Helene berichtete, woher sie Antoine kannte. Beim Vater ihrer Freundin Manon Dedonker, dem Notar Léon Ducat am Boulevard Vauban, war Antoine Schofför gewesen. Aus Furcht, von den Deutschen aufgegriffen und nach Deutschland verschleppt zu werden, da er im dienstpflichtigen Alter stand, hielt er sich seit Beginn der deutschen Herrschaft hier verborgen. Es ging ihm schlecht. Von Haus zu Haus hatte er sich als Schlosser, als Mechaniker angeboten; aber nirgends wagte man ihn anzustellen, weil die Deutschen über alle Arbeitskräfte Listen führten. Heute wollte er Manon aufsuchen.
Helene seufzte.
„Da werde ich nun hören, wie’s ihr die Zeit über ergangen ist.
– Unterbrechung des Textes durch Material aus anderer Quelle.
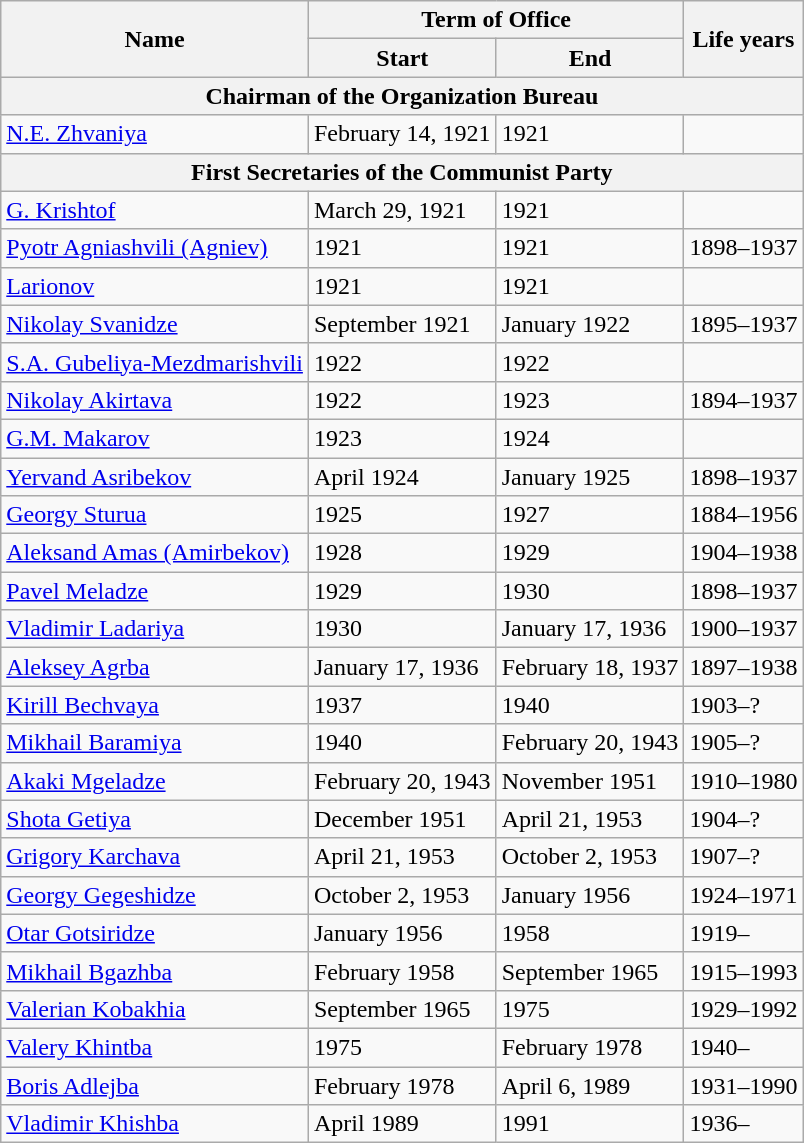
Vladimir Ladariya (155, 629)
March 29, 1921 (402, 210)
Start (402, 58)
First Secretaries of the Communist Party (402, 172)
Otar Gotsiridze (155, 933)
1900–1937 (744, 629)
1894–1937 (744, 400)
April 1924 (402, 477)
Akaki Mgeladze (155, 781)
1924–1971 (744, 895)
1991 (590, 1124)
Chairman of the Organization Bureau (402, 96)
September 1921 (402, 324)
Kirill Bechvaya (155, 705)
1927 (590, 515)
G. Krishtof (155, 210)
Mikhail Baramiya (155, 743)
Valery Khintba (155, 1047)
1928 (402, 553)
January 1925 (590, 477)
Larionov (155, 286)
Pyotr Agniashvili (Agniev) (155, 248)
1907–? (744, 857)
Aleksand Amas (Amirbekov) (155, 553)
Term of Office (496, 20)
Shota Getiya (155, 819)
Mikhail Bgazhba (155, 971)
1895–1937 (744, 324)
November 1951 (590, 781)
February 1958 (402, 971)
April 6, 1989 (590, 1085)
Aleksey Agrba (155, 667)
Nikolay Svanidze (155, 324)
April 1989 (402, 1124)
1904–? (744, 819)
Life years (744, 39)
January 1922 (590, 324)
Vladimir Khishba (155, 1124)
1936– (744, 1124)
End (590, 58)
1925 (402, 515)
February 14, 1921 (402, 134)
1924 (590, 438)
1919– (744, 933)
1929–1992 (744, 1009)
Georgy Gegeshidze (155, 895)
Georgy Sturua (155, 515)
Grigory Karchava (155, 857)
1931–1990 (744, 1085)
1940– (744, 1047)
1937 (402, 705)
N.E. Zhvaniya (155, 134)
February 18, 1937 (590, 667)
1958 (590, 933)
1897–1938 (744, 667)
Yervand Asribekov (155, 477)
Name (155, 39)
1884–1956 (744, 515)
1910–1980 (744, 781)
1905–? (744, 743)
1903–? (744, 705)
December 1951 (402, 819)
Pavel Meladze (155, 591)
S.A. Gubeliya-Mezdmarishvili (155, 362)
1915–1993 (744, 971)
Nikolay Akirtava (155, 400)
Boris Adlejba (155, 1085)
1904–1938 (744, 553)
Valerian Kobakhia (155, 1009)
G.M. Makarov (155, 438)
Search for the cell housing the specified text and yield its [x, y] center coordinate. 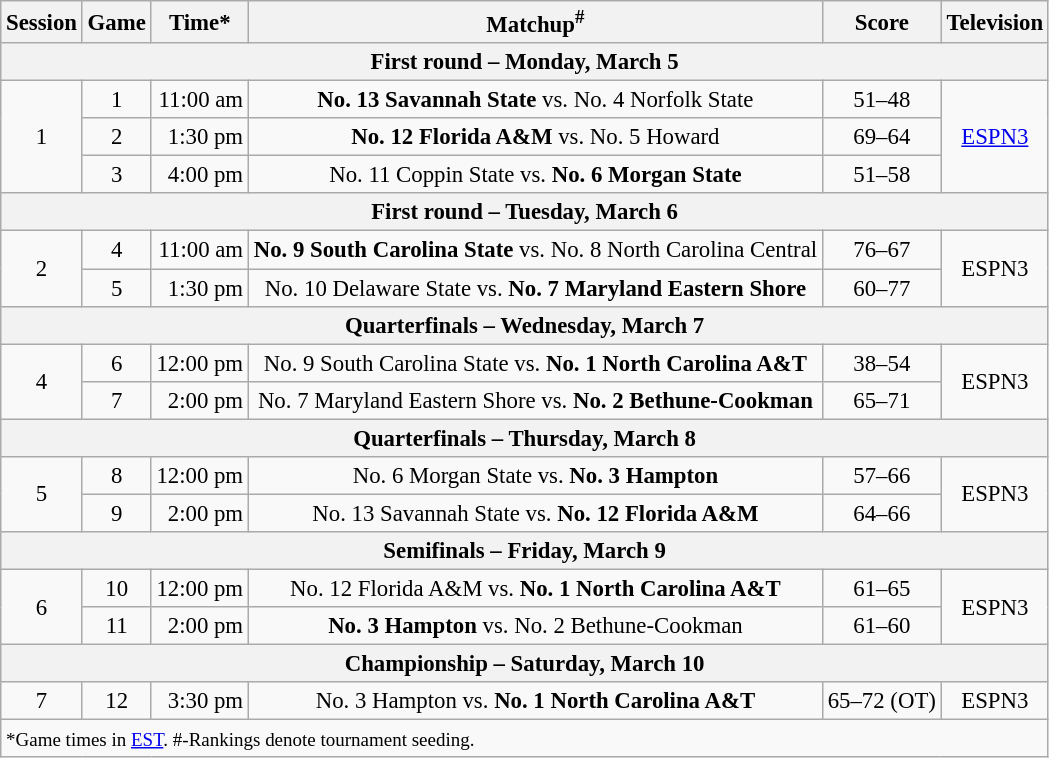
3:30 pm [200, 701]
3 [116, 175]
57–66 [882, 476]
10 [116, 588]
Game [116, 22]
38–54 [882, 363]
Television [994, 22]
No. 11 Coppin State vs. No. 6 Morgan State [535, 175]
65–71 [882, 400]
8 [116, 476]
Score [882, 22]
No. 13 Savannah State vs. No. 12 Florida A&M [535, 513]
No. 9 South Carolina State vs. No. 1 North Carolina A&T [535, 363]
11 [116, 626]
No. 3 Hampton vs. No. 2 Bethune-Cookman [535, 626]
No. 12 Florida A&M vs. No. 5 Howard [535, 137]
No. 12 Florida A&M vs. No. 1 North Carolina A&T [535, 588]
61–60 [882, 626]
9 [116, 513]
No. 9 South Carolina State vs. No. 8 North Carolina Central [535, 250]
60–77 [882, 288]
No. 10 Delaware State vs. No. 7 Maryland Eastern Shore [535, 288]
Quarterfinals – Wednesday, March 7 [525, 325]
12 [116, 701]
First round – Tuesday, March 6 [525, 213]
76–67 [882, 250]
64–66 [882, 513]
69–64 [882, 137]
First round – Monday, March 5 [525, 62]
51–48 [882, 100]
Championship – Saturday, March 10 [525, 664]
Quarterfinals – Thursday, March 8 [525, 438]
51–58 [882, 175]
No. 3 Hampton vs. No. 1 North Carolina A&T [535, 701]
Matchup# [535, 22]
4:00 pm [200, 175]
No. 6 Morgan State vs. No. 3 Hampton [535, 476]
Session [42, 22]
Semifinals – Friday, March 9 [525, 551]
*Game times in EST. #-Rankings denote tournament seeding. [525, 739]
Time* [200, 22]
65–72 (OT) [882, 701]
61–65 [882, 588]
No. 7 Maryland Eastern Shore vs. No. 2 Bethune-Cookman [535, 400]
No. 13 Savannah State vs. No. 4 Norfolk State [535, 100]
Output the (X, Y) coordinate of the center of the cell containing the given text.  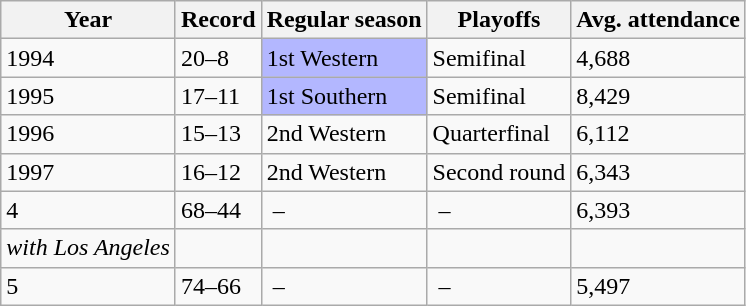
5,497 (658, 286)
15–13 (218, 134)
1st Western (344, 58)
6,112 (658, 134)
68–44 (218, 210)
Quarterfinal (499, 134)
1996 (88, 134)
Playoffs (499, 20)
16–12 (218, 172)
1994 (88, 58)
17–11 (218, 96)
74–66 (218, 286)
1997 (88, 172)
Regular season (344, 20)
Avg. attendance (658, 20)
1995 (88, 96)
with Los Angeles (88, 248)
Year (88, 20)
20–8 (218, 58)
4 (88, 210)
1st Southern (344, 96)
6,393 (658, 210)
Record (218, 20)
5 (88, 286)
8,429 (658, 96)
Second round (499, 172)
4,688 (658, 58)
6,343 (658, 172)
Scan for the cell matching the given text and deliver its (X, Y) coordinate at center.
Aber es graut mir vor jeder Begegnung mit ihm. Er hat einen Hass auf die ganze Welt — wenigstens auf alle, denen es besser geht als ihm.“
Léonie wusste von Didelot, dass Antoine sich von seiner Freundin Adèle unterstützen lieh. Solange sie Geld habe, sei alles gut, aber wenn sie dann wieder in die Bar müsse, um zu verdienen, gerate er immer ganz aus dem Häuschen.
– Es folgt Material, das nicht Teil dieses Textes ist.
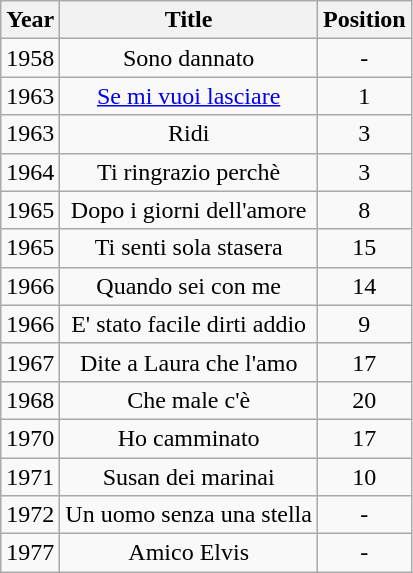
9 (364, 324)
Dopo i giorni dell'amore (189, 210)
1964 (30, 172)
Dite a Laura che l'amo (189, 362)
Year (30, 20)
1971 (30, 477)
Che male c'è (189, 400)
8 (364, 210)
15 (364, 248)
Sono dannato (189, 58)
1 (364, 96)
1977 (30, 553)
Ridi (189, 134)
Title (189, 20)
Se mi vuoi lasciare (189, 96)
1958 (30, 58)
1970 (30, 438)
10 (364, 477)
Ti ringrazio perchè (189, 172)
Quando sei con me (189, 286)
1972 (30, 515)
Position (364, 20)
Susan dei marinai (189, 477)
Amico Elvis (189, 553)
E' stato facile dirti addio (189, 324)
1968 (30, 400)
1967 (30, 362)
Ho camminato (189, 438)
Ti senti sola stasera (189, 248)
20 (364, 400)
14 (364, 286)
Un uomo senza una stella (189, 515)
Capture the cell that displays the provided text and extract its [x, y] central coordinate. 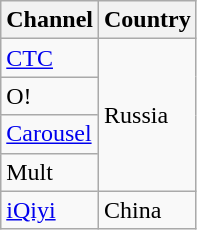
China [148, 210]
CTC [50, 58]
iQiyi [50, 210]
Carousel [50, 134]
Mult [50, 172]
Country [148, 20]
Russia [148, 115]
O! [50, 96]
Channel [50, 20]
For the text-containing cell, return its midpoint in [x, y] coordinate format. 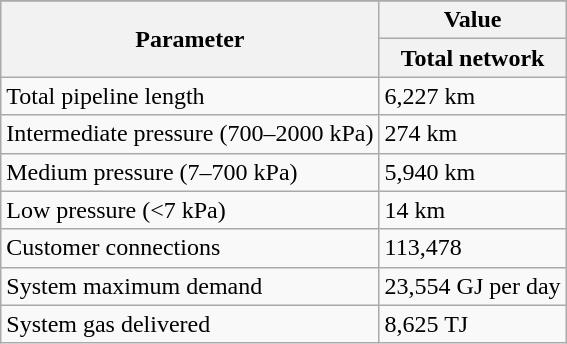
8,625 TJ [472, 324]
113,478 [472, 248]
Customer connections [190, 248]
6,227 km [472, 96]
23,554 GJ per day [472, 286]
5,940 km [472, 172]
System maximum demand [190, 286]
Total pipeline length [190, 96]
274 km [472, 134]
Intermediate pressure (700–2000 kPa) [190, 134]
Value [472, 20]
Medium pressure (7–700 kPa) [190, 172]
Total network [472, 58]
Parameter [190, 39]
Low pressure (<7 kPa) [190, 210]
14 km [472, 210]
System gas delivered [190, 324]
Pinpoint the cell where the given text exists, returning its [X, Y] midpoint coordinate. 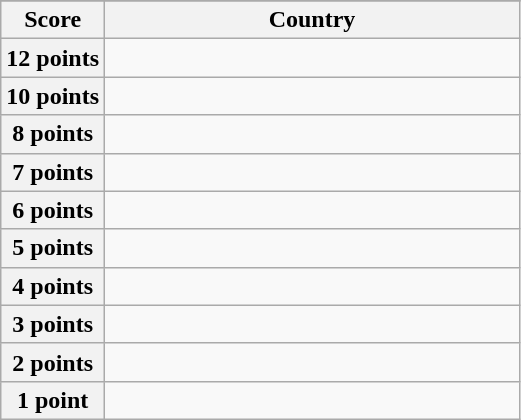
12 points [53, 58]
4 points [53, 286]
1 point [53, 400]
3 points [53, 324]
5 points [53, 248]
8 points [53, 134]
Country [312, 20]
6 points [53, 210]
2 points [53, 362]
10 points [53, 96]
Score [53, 20]
7 points [53, 172]
Scan for the cell matching the given text and deliver its [X, Y] coordinate at center. 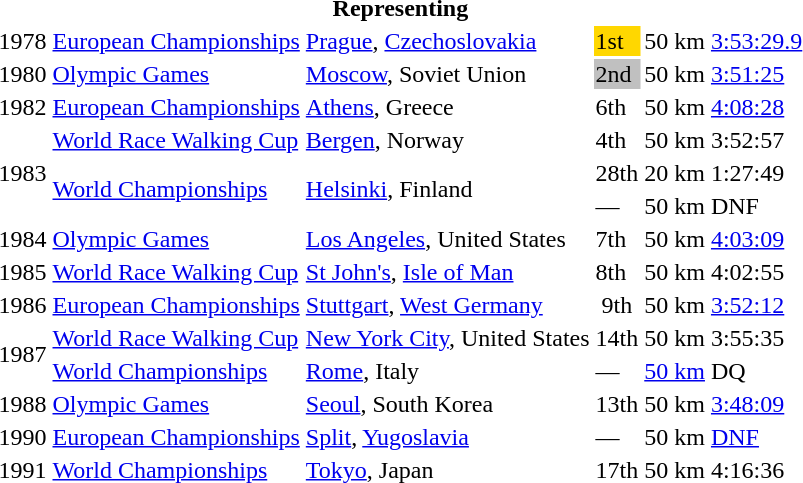
1:27:49 [756, 173]
3:51:25 [756, 74]
Stuttgart, West Germany [448, 305]
28th [617, 173]
3:53:29.9 [756, 41]
DQ [756, 371]
Rome, Italy [448, 371]
St John's, Isle of Man [448, 272]
3:48:09 [756, 404]
2nd [617, 74]
Helsinki, Finland [448, 190]
Moscow, Soviet Union [448, 74]
4:08:28 [756, 107]
3:55:35 [756, 338]
6th [617, 107]
Los Angeles, United States [448, 239]
1st [617, 41]
Seoul, South Korea [448, 404]
4:03:09 [756, 239]
14th [617, 338]
Split, Yugoslavia [448, 437]
Athens, Greece [448, 107]
Bergen, Norway [448, 140]
3:52:57 [756, 140]
New York City, United States [448, 338]
8th [617, 272]
Prague, Czechoslovakia [448, 41]
3:52:12 [756, 305]
20 km [675, 173]
9th [617, 305]
4:02:55 [756, 272]
4th [617, 140]
13th [617, 404]
7th [617, 239]
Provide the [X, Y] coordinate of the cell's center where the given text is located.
„Dann ist er eifersüchtig, wisst ihr!“
Sie schraken zusammen, denn man hörte in der Küche sprechen. Didelot hatte Besuch bekommen.
Helene lauschte.
„Antoine —!“ sagte sie stockend und erblasste.
Sofort erhoben sich die drei Damen. Das kleine Sonnenfeuerwerk in der Prunuskugel war auch schon erloschen, und es wurde empfindlich kühl. Wie eine zwitschernde Vogelschar verliess der Besuch den Fabrikhof. Helene trat in die Pförtnerswohnung und entzündete in ihrem halbdunklen Zimmer die Petroleumlampe. Das Herz klopfte ihr. Nebenan, in der Kuche, in der Didelot wohnte, weilte Antoine. Er sprach laut und erregt. Natürlich würde er mit ihr reden wollen. Es war besser, sie ging gleich hinein, als dass er wie neulich anklopfte und bei ihr eintrat. Wenn er seine Freundin in der Bar wusste und seine Eifersucht in Absinth ertränkte, den er sich trotz der Strafbestimmungen der Deutschen noch immer zu verschaffen wusste, dann musste man alles vermeiden, um ihn zu reizen.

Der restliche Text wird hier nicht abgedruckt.